Jon Stewart has come to town this week, and he was here to see Ian Hislop, EIC of Private Eye Magazine, to talk politics and populism.


He nipped in and out of Heathrow without a selfie. Jumped on the Elizabeth Line to Tottenham Court Road with a full film crew, no one batting an eyelid. Leaving via the Dean Street exit, popped into the Private Eye offices of Soho Square for a mutual backslapping moment. Jon Stewart was in town and he was here to see Ian Hislop.

Private Eye Magazine, for those not in the know, is a satirical magazine of cartoons and commentary, that has been running since it was founded by Peter Cook in the sixties. Working for Private Eye since he was a teenager, Ian Hislop was made editor-in-chief of the magazine in 1986 at the ridiculously young age of 25, a position he has held since, switching the magazine away from"society" gossip and towards the political. Reputedly the most sued man in English legal history, and in recent years has led Private Eye to be the most popular political magazine in the country, increasing sales against a market in which they are declining. He is also known for being one of the stars of Have I Got News For You, the BBC political satirical TV panel show that has been running for 33 years and has appeared in every episode. He has also bought one or two of my cartoons over the decades. There you go, interests admitted to.

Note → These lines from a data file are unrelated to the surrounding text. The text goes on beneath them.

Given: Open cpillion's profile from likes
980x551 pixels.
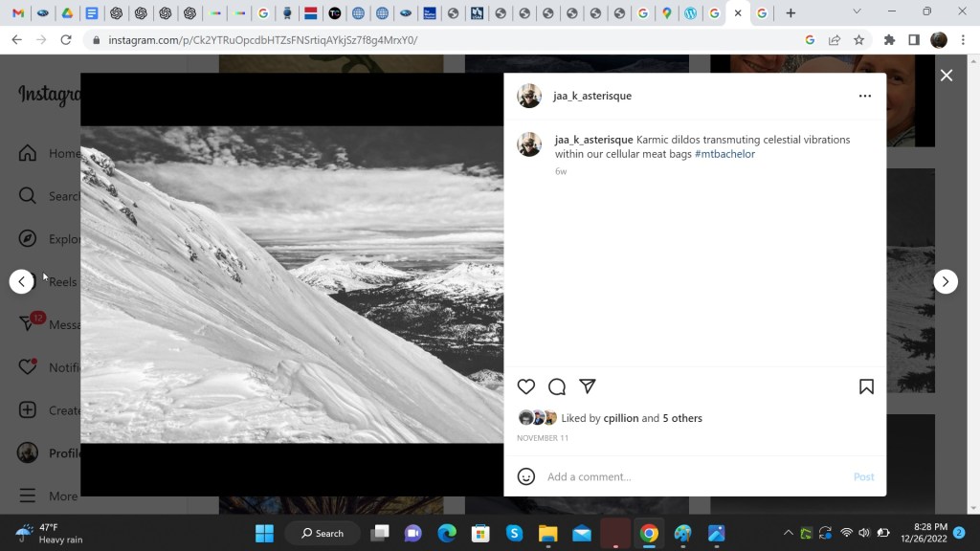Looking at the screenshot, I should pos(621,418).
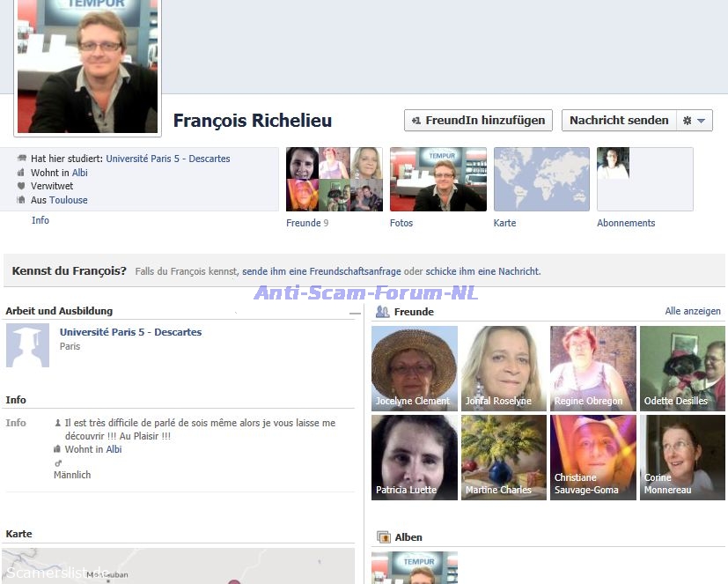Click the Alben section album icon

coord(383,537)
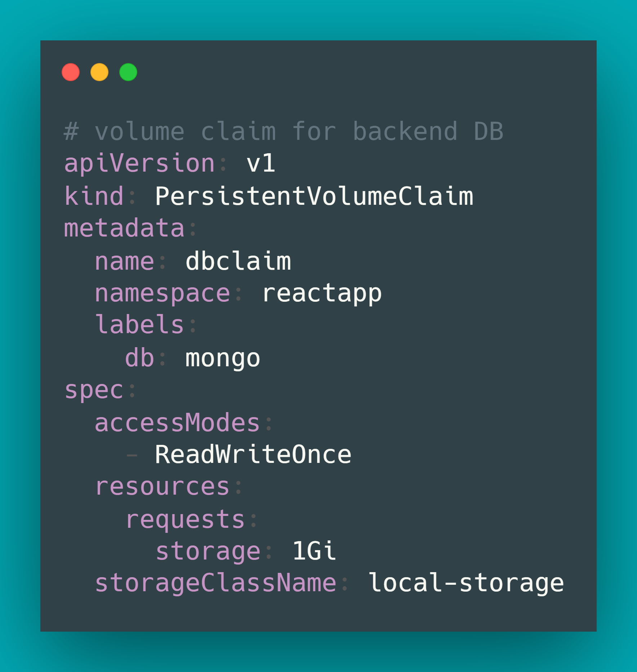
Task: Click the accessModes key
Action: pyautogui.click(x=177, y=423)
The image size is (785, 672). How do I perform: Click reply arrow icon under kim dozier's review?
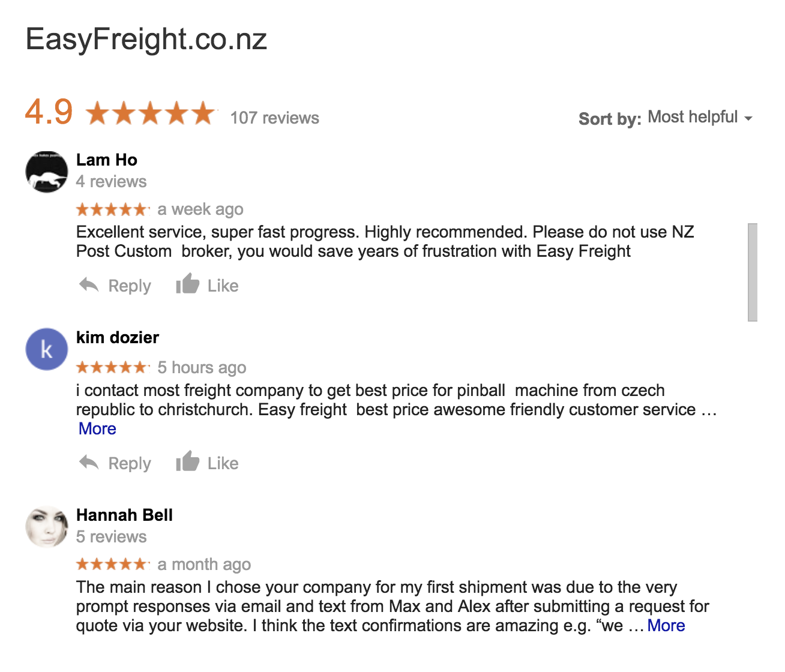89,463
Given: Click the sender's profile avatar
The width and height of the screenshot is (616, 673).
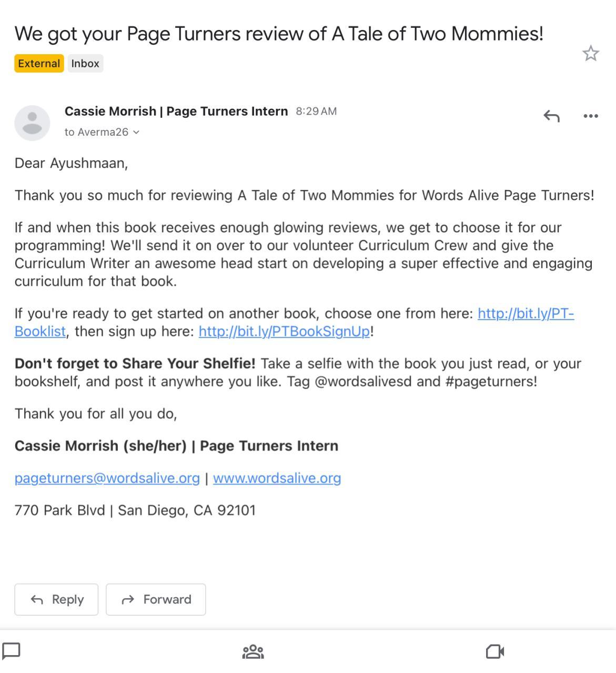Looking at the screenshot, I should pos(32,123).
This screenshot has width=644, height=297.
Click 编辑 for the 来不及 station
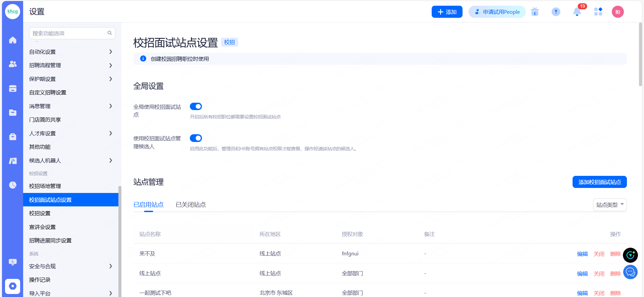pos(582,254)
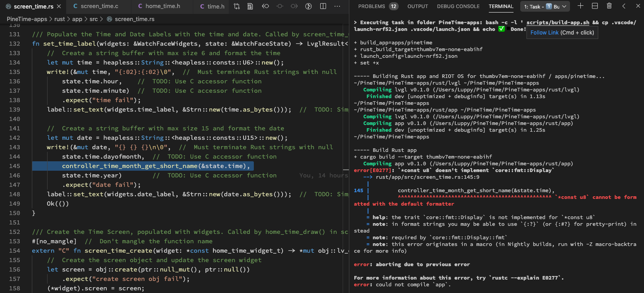Open the hex/binary file view icon

tap(250, 6)
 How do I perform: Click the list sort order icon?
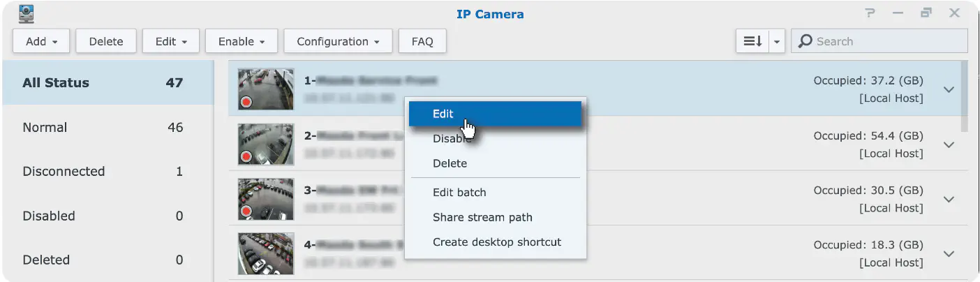752,41
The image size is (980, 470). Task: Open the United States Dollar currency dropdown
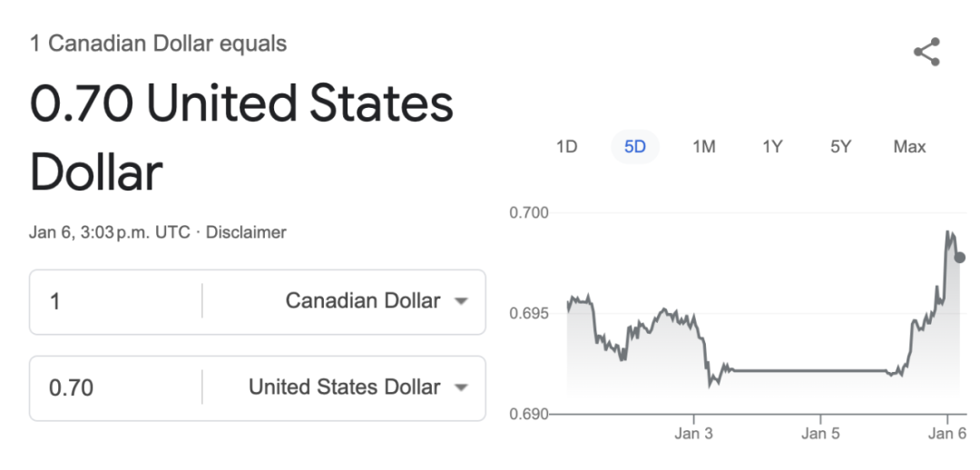358,387
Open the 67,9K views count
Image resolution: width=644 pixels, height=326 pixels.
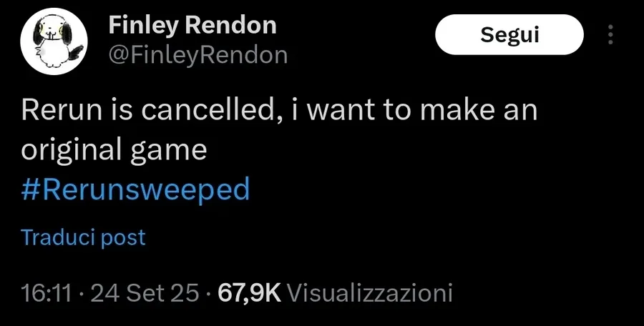coord(249,293)
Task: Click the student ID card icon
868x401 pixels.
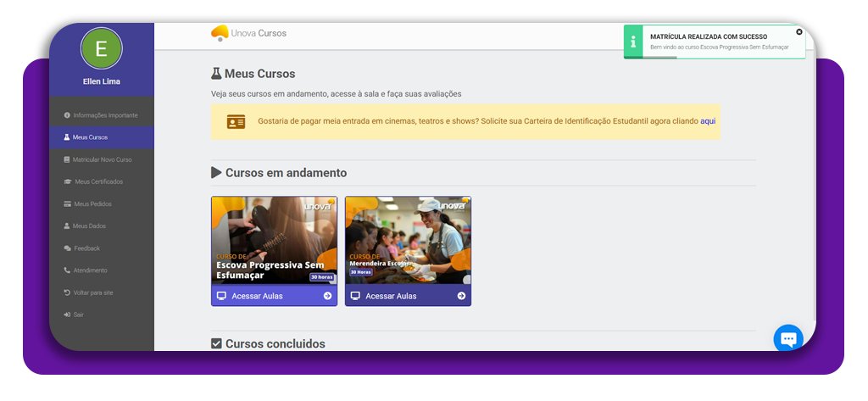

Jon Stewart Came To London To Talk To Private Eye's Ian Hislop

Clearly a fan of each other's work, they discuss their respective country's attitudes to politics, personalities, lockdowns and general social swings, and Jon Stewart manages to avoid doing his impersonation of the late Queen. This is the kind of thing we would normally expect to be done over Zoom, but for Jon to make the trip over made it all rather special. It's a rather fun watch/listen, available on Apple TV as The Problem With Jon Stewart but also made available for free on YouTube and on podcast, embeds below. And it reminds me, I really should try and sell some more cartoons to Ian Hislop, now that I know that Jon Stewart will likely be reading them too.

Private Eye is somewhere between MAD Magazine and Charlie Hebdo, but it ploughs its own furrow and gets into the weeds in a savagely satirical way of oft-ignored subjects, and you can also see its strong influence on John Oliver. From the current issue, here's a look at British power station issues, plagiarism accusations in academia, and corruption allegations against the London council of Croydon. Recent issues also looked at the relationship between British media and Ghilaine Maxwell, those financially backing a suspended MP, current libel cases from a Tory donor, environmental concerns of freeports, and the utterly essential covid column from a working GP known as MD. And yes, they do cartoons too.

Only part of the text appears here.